Amanda Spencer and Tom Storrar, also from The National Archives, spoke about TNA's Web Continuity Project , which combines comprehensive capture of UK central government Web sites with the deployment of redirection software to ensure persistent access from live sites to archived Web resources. The team has also been working to influence policy makers and content creators to promote best practice in Web site construction, leading to more successful harvesting of site content.
Richard Davis, Project Manager, gave an introduction to the ArchivePress blog-archiving project  being undertaken by the University of London Computer Centre  and the British Library Digital Preservation Department. Describing the complex (and expensive) Web harvesting tools currently available as 'using a hammer to crack a nut,' when it comes to blogs, the ArchivePress team will seek to exploit a universal feature of blogs – newsfeeds – as the key to gathering blog content for preservation. The approach could possibly be later adapted to harvest from Twitter.
Maureen Pennock, Web Archive Preservation Project Manager at the British Library, explained some of the issues involved in the longer-term preservation of Web content, beyond capture. Initiatives instigated by the British Library to protect the contents of the UK Web Archive  from obsolescence include a technology watch blog , a regular risk review of file formats held within the archive, coupled with migration to the container WARC format, and the creation of a Web preservation test-bed. Maureen also outlined some challenges for the future, such as the growth of closed online communities and of personalised Web worlds. Finally, she made the important point that 'preservation is best if it begins at source', emphasising the need to produce Web content which is optimised for harvesting.
Thomas Risse introduced the Living Web Archive (LiWA) Project , which seeks to develop the 'next generation of Web content capture, preservation, analysis, and enrichment services'. The new approach will go beyond harvesting static snapshots of the Web and enable the capture of streaming media, link extraction from dynamic pages, and include methods for filtering out Web spam.
Jeffrey van der Hoeven spoke about work on the emulation of old Web browsers in Global Remote Access to Emulation-Services (GRATE) as part of the Planets Project , and within the framework of KEEP (Keep Emulation Environments Portable) . He pointed out that the current generation of crawlers assume a PC-based view of the Web. With ever-increasing capabilities of mobile presentation devices, he suggested that in future the focus will need to change towards capturing content, with emulation used to recreate different views of the same content.
The conference concluded with a roundtable discussion, following Kevin Ashley's glimpse into the future of the Web's past.
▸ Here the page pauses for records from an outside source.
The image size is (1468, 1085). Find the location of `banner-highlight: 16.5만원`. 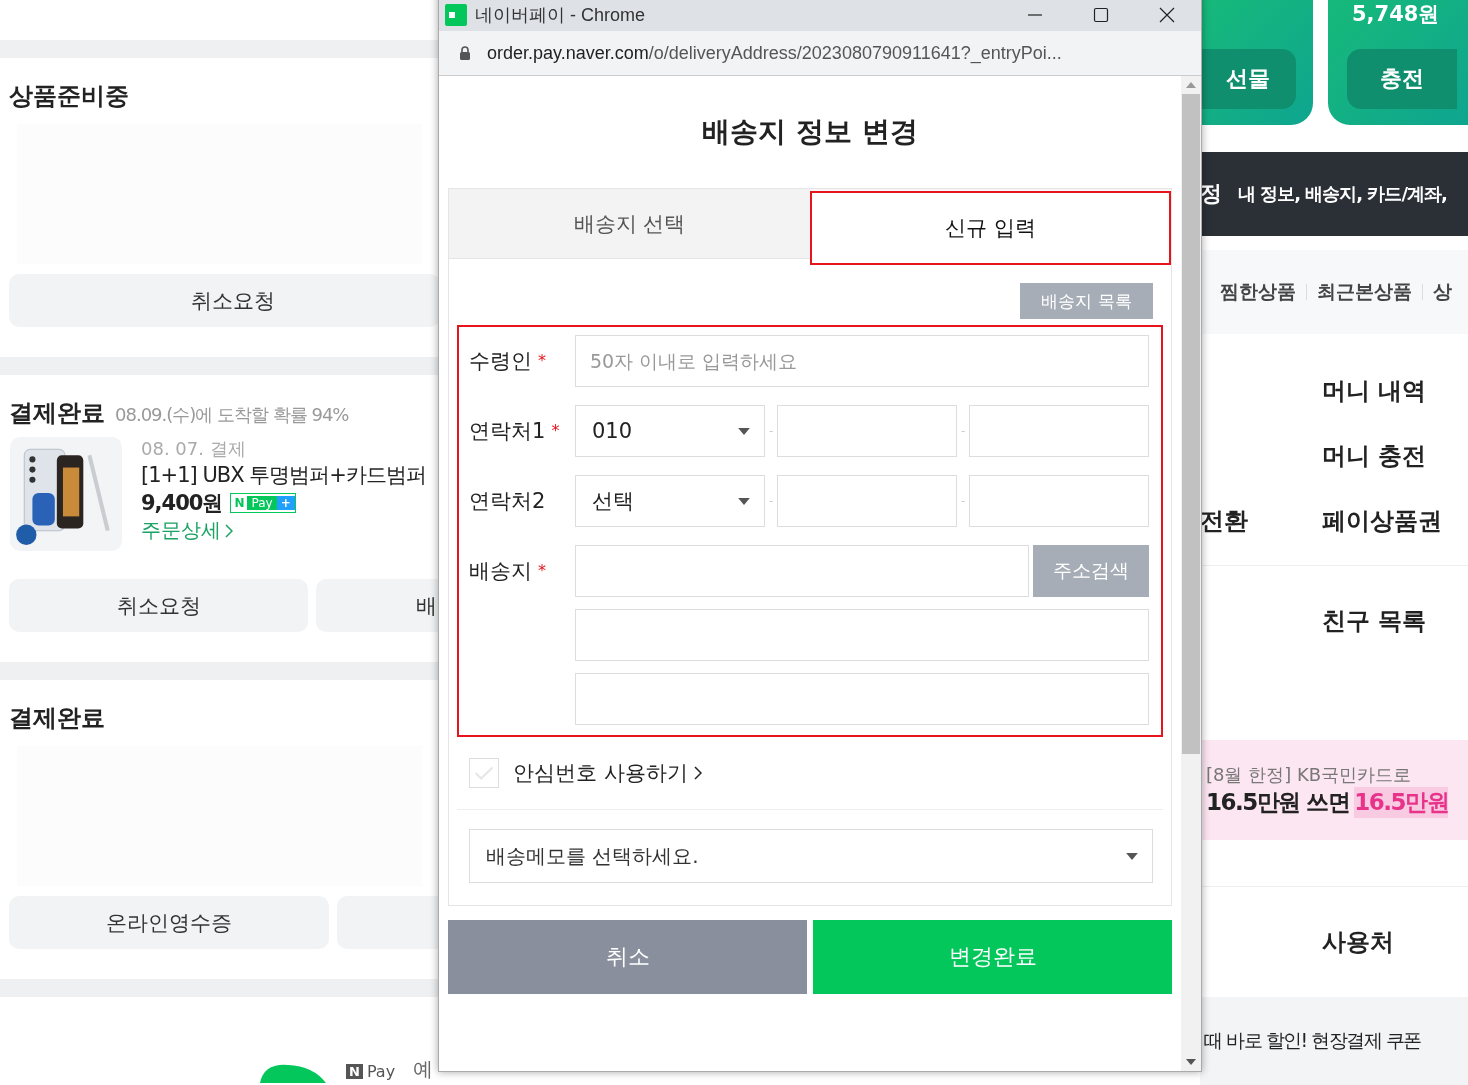

banner-highlight: 16.5만원 is located at coordinates (1401, 802).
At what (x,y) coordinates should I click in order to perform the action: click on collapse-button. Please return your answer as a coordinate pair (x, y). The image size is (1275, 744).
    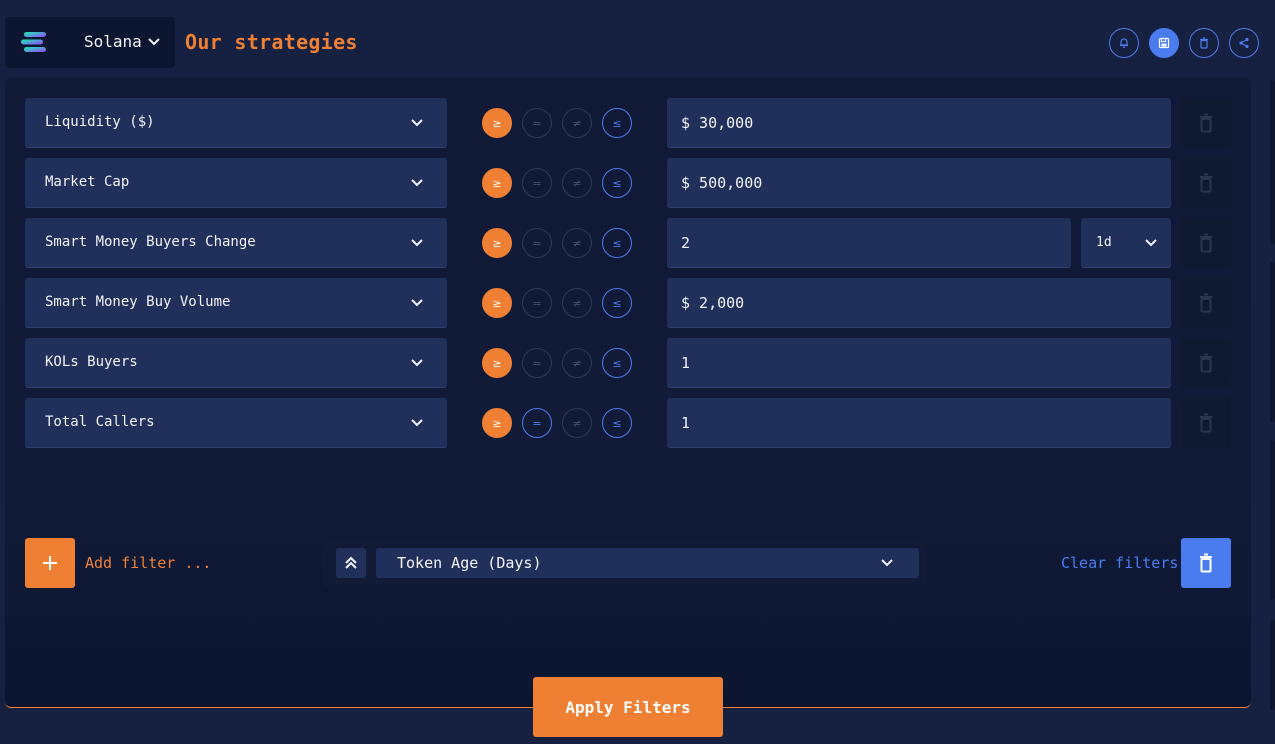
    Looking at the image, I should click on (351, 563).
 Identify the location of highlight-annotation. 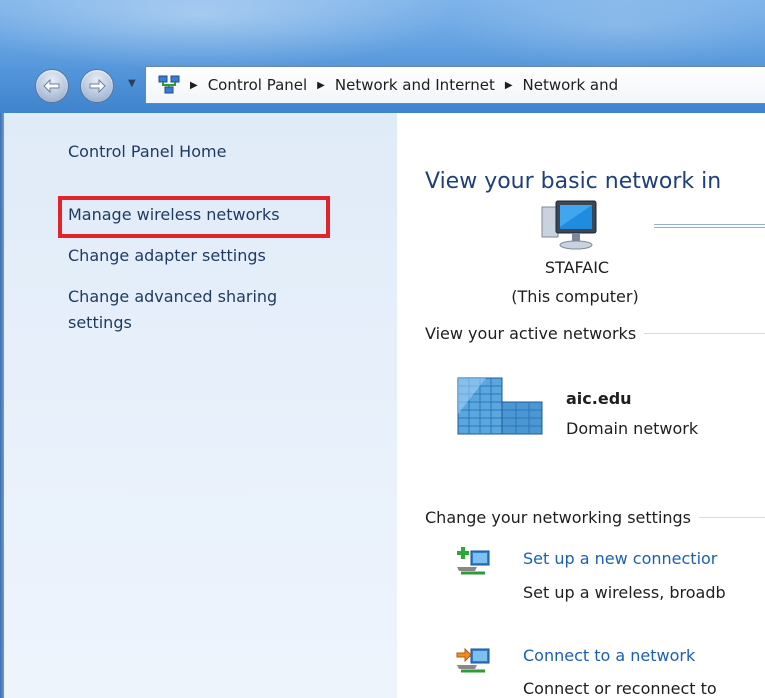
(194, 217).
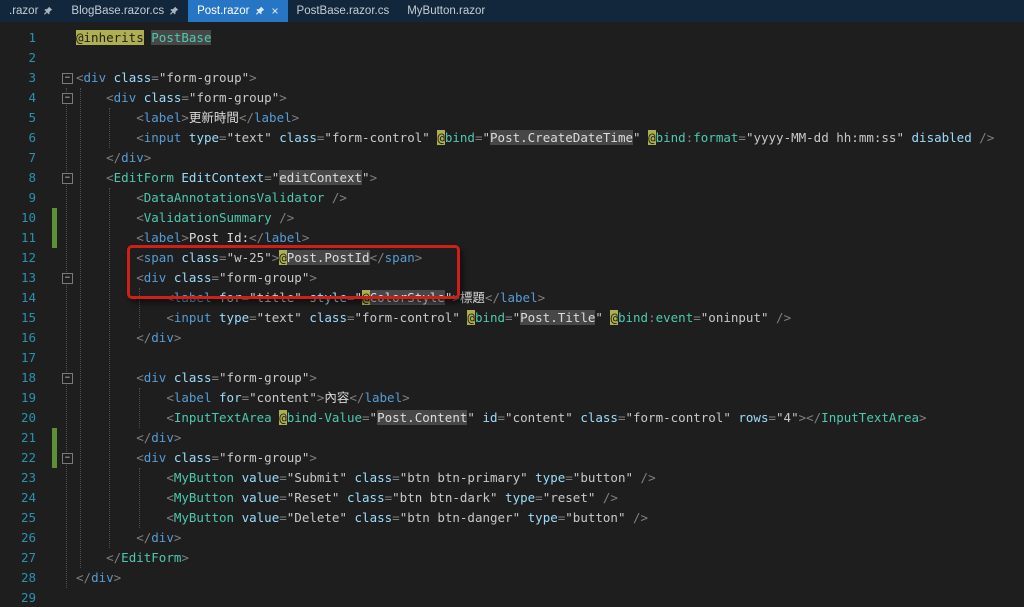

He argued that future researchers will not just want to browse individual Web pages, but will want to exploit the inherent properties of Web content in aggregate – introducing the concept of 'mashups in the past'. This assumes access to archived Web data in bulk, permitting machine-to-machine interaction with different sources of historical Web content.
Questions centred on how best to engage Web users in selecting and appraising Web content for preservation, obtaining permission for harvesting, and the potential impact of enhanced legal deposit legislation in the UK. Suggestions included the idea that popular Google searches might be used as one method of selecting content for capture, and a proposal to archive the UK domain name registry.